ポインティングデータの行
######

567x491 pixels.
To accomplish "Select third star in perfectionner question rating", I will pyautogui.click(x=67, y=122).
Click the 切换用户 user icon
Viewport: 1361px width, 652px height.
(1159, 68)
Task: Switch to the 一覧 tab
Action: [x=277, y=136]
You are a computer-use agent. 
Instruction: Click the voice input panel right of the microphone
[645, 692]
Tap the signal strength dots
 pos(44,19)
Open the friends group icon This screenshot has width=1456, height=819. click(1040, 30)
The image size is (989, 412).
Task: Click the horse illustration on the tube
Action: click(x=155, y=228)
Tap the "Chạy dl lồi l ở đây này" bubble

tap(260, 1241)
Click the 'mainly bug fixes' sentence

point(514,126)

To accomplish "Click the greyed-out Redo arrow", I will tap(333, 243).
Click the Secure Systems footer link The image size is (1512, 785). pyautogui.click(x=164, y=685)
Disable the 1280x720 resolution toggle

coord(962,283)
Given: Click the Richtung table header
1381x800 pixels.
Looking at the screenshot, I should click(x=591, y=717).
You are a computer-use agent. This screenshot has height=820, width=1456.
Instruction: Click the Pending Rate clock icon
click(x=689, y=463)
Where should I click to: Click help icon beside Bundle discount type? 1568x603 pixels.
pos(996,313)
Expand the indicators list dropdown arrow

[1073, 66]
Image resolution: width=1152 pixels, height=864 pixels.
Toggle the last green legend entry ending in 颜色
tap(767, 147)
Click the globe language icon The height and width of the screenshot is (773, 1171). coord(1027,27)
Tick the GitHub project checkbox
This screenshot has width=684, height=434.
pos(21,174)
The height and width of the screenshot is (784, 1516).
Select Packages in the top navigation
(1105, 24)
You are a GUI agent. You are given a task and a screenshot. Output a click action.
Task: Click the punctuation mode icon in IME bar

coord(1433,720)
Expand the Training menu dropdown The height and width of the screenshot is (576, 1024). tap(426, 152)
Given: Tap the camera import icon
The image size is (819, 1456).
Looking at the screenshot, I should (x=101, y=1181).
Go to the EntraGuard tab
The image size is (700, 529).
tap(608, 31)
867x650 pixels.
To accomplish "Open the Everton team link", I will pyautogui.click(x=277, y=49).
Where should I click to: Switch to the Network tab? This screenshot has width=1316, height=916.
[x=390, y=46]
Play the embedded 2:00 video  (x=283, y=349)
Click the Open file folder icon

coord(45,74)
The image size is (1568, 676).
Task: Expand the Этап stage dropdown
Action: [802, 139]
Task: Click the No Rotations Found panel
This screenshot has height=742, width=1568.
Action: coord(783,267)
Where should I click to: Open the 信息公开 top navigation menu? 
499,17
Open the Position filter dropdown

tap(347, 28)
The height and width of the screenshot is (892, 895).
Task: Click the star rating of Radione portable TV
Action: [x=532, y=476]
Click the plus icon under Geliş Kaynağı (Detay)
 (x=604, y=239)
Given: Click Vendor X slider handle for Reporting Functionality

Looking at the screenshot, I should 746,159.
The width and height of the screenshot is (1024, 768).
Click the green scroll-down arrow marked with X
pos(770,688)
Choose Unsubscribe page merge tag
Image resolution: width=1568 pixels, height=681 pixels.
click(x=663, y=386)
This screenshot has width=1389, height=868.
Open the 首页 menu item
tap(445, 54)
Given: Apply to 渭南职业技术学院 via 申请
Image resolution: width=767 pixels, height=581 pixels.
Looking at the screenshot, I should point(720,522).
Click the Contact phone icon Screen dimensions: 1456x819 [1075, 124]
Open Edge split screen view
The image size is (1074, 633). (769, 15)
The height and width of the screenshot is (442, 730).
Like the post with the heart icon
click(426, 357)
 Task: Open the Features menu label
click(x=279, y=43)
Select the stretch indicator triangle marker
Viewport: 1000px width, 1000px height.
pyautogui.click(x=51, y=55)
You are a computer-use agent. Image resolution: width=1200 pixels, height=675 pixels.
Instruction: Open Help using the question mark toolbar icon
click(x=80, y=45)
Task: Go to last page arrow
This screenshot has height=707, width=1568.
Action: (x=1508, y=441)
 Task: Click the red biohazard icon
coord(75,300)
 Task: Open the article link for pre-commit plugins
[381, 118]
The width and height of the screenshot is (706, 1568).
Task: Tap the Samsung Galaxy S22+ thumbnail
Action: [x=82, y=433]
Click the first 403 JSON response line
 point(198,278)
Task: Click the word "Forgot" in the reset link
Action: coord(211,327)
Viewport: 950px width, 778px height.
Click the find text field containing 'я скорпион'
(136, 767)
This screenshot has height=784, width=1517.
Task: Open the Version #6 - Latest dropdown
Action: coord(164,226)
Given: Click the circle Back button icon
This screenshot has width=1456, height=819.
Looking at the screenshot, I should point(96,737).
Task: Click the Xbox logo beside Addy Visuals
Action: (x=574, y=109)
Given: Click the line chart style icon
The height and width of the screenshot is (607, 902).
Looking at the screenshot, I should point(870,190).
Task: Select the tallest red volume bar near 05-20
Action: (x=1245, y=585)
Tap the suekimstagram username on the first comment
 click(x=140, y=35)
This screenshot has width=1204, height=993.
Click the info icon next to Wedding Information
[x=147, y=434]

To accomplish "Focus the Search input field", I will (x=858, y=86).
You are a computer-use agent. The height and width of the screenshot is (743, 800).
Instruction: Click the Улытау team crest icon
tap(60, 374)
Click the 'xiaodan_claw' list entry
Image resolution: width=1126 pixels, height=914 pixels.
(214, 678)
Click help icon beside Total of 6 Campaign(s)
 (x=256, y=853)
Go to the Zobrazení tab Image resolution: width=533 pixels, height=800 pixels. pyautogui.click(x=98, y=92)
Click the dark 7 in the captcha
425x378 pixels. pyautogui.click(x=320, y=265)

######

• **課題の指示**
上の項目の行をもう一度書き、「computer-use agent」をすべて「desktop agent」に置き換えてください。それ以外は一切変えないこと。

• **正しい出力**
567x491 pixels.
To accomplish "Select third star in perfectionner question rating", I will pyautogui.click(x=67, y=122).
Click the 切换用户 user icon
Viewport: 1361px width, 652px height.
(1159, 68)
Task: Switch to the 一覧 tab
Action: [x=277, y=136]
You are a desktop agent. 
Instruction: Click the voice input panel right of the microphone
[645, 692]
Tap the signal strength dots
 pos(44,19)
Open the friends group icon This screenshot has width=1456, height=819. click(1040, 30)
The image size is (989, 412).
Task: Click the horse illustration on the tube
Action: click(x=155, y=228)
Tap the "Chạy dl lồi l ở đây này" bubble

tap(260, 1241)
Click the 'mainly bug fixes' sentence

point(514,126)

To accomplish "Click the greyed-out Redo arrow", I will tap(333, 243).
Click the Secure Systems footer link The image size is (1512, 785). pyautogui.click(x=164, y=685)
Disable the 1280x720 resolution toggle

coord(962,283)
Given: Click the Richtung table header
1381x800 pixels.
Looking at the screenshot, I should click(x=591, y=717).
You are a desktop agent. This screenshot has height=820, width=1456.
Instruction: Click the Pending Rate clock icon
click(x=689, y=463)
Where should I click to: Click help icon beside Bundle discount type? 1568x603 pixels.
pos(996,313)
Expand the indicators list dropdown arrow

[1073, 66]
Image resolution: width=1152 pixels, height=864 pixels.
Toggle the last green legend entry ending in 颜色
tap(767, 147)
Click the globe language icon The height and width of the screenshot is (773, 1171). coord(1027,27)
Tick the GitHub project checkbox
This screenshot has width=684, height=434.
pos(21,174)
The height and width of the screenshot is (784, 1516).
Select Packages in the top navigation
(1105, 24)
You are a GUI agent. You are given a task and a screenshot. Output a click action.
Task: Click the punctuation mode icon in IME bar

coord(1433,720)
Expand the Training menu dropdown The height and width of the screenshot is (576, 1024). tap(426, 152)
Given: Tap the camera import icon
The image size is (819, 1456).
Looking at the screenshot, I should (x=101, y=1181).
Go to the EntraGuard tab
The image size is (700, 529).
tap(608, 31)
867x650 pixels.
To accomplish "Open the Everton team link", I will pyautogui.click(x=277, y=49).
Where should I click to: Switch to the Network tab? This screenshot has width=1316, height=916.
[x=390, y=46]
Play the embedded 2:00 video  (x=283, y=349)
Click the Open file folder icon

coord(45,74)
The image size is (1568, 676).
Task: Expand the Этап stage dropdown
Action: [802, 139]
Task: Click the No Rotations Found panel
This screenshot has height=742, width=1568.
Action: coord(783,267)
Where should I click to: Open the 信息公开 top navigation menu? 
499,17
Open the Position filter dropdown

tap(347, 28)
The height and width of the screenshot is (892, 895).
Task: Click the star rating of Radione portable TV
Action: [x=532, y=476]
Click the plus icon under Geliş Kaynağı (Detay)
 (x=604, y=239)
Given: Click Vendor X slider handle for Reporting Functionality

Looking at the screenshot, I should 746,159.
The width and height of the screenshot is (1024, 768).
Click the green scroll-down arrow marked with X
pos(770,688)
Choose Unsubscribe page merge tag
Image resolution: width=1568 pixels, height=681 pixels.
click(x=663, y=386)
This screenshot has width=1389, height=868.
Open the 首页 menu item
tap(445, 54)
Given: Apply to 渭南职业技术学院 via 申请
Image resolution: width=767 pixels, height=581 pixels.
Looking at the screenshot, I should point(720,522).
Click the Contact phone icon Screen dimensions: 1456x819 [1075, 124]
Open Edge split screen view
The image size is (1074, 633). (769, 15)
The height and width of the screenshot is (442, 730).
Like the post with the heart icon
click(426, 357)
 Task: Open the Features menu label
click(x=279, y=43)
Select the stretch indicator triangle marker
Viewport: 1000px width, 1000px height.
pyautogui.click(x=51, y=55)
You are a desktop agent. Image resolution: width=1200 pixels, height=675 pixels.
Instruction: Open Help using the question mark toolbar icon
click(x=80, y=45)
Task: Go to last page arrow
This screenshot has height=707, width=1568.
Action: (x=1508, y=441)
 Task: Click the red biohazard icon
coord(75,300)
 Task: Open the article link for pre-commit plugins
[381, 118]
The width and height of the screenshot is (706, 1568).
Task: Tap the Samsung Galaxy S22+ thumbnail
Action: [x=82, y=433]
Click the first 403 JSON response line
 point(198,278)
Task: Click the word "Forgot" in the reset link
Action: coord(211,327)
Viewport: 950px width, 778px height.
Click the find text field containing 'я скорпион'
(136, 767)
This screenshot has height=784, width=1517.
Task: Open the Version #6 - Latest dropdown
Action: coord(164,226)
Given: Click the circle Back button icon
This screenshot has width=1456, height=819.
Looking at the screenshot, I should point(96,737).
Task: Click the Xbox logo beside Addy Visuals
Action: (x=574, y=109)
Given: Click the line chart style icon
The height and width of the screenshot is (607, 902).
Looking at the screenshot, I should point(870,190).
Task: Select the tallest red volume bar near 05-20
Action: (x=1245, y=585)
Tap the suekimstagram username on the first comment
 click(x=140, y=35)
This screenshot has width=1204, height=993.
Click the info icon next to Wedding Information
[x=147, y=434]

To accomplish "Focus the Search input field", I will (x=858, y=86).
You are a desktop agent. The height and width of the screenshot is (743, 800).
Instruction: Click the Улытау team crest icon
tap(60, 374)
Click the 'xiaodan_claw' list entry
Image resolution: width=1126 pixels, height=914 pixels.
(214, 678)
Click help icon beside Total of 6 Campaign(s)
 (x=256, y=853)
Go to the Zobrazení tab Image resolution: width=533 pixels, height=800 pixels. pyautogui.click(x=98, y=92)
Click the dark 7 in the captcha
425x378 pixels. pyautogui.click(x=320, y=265)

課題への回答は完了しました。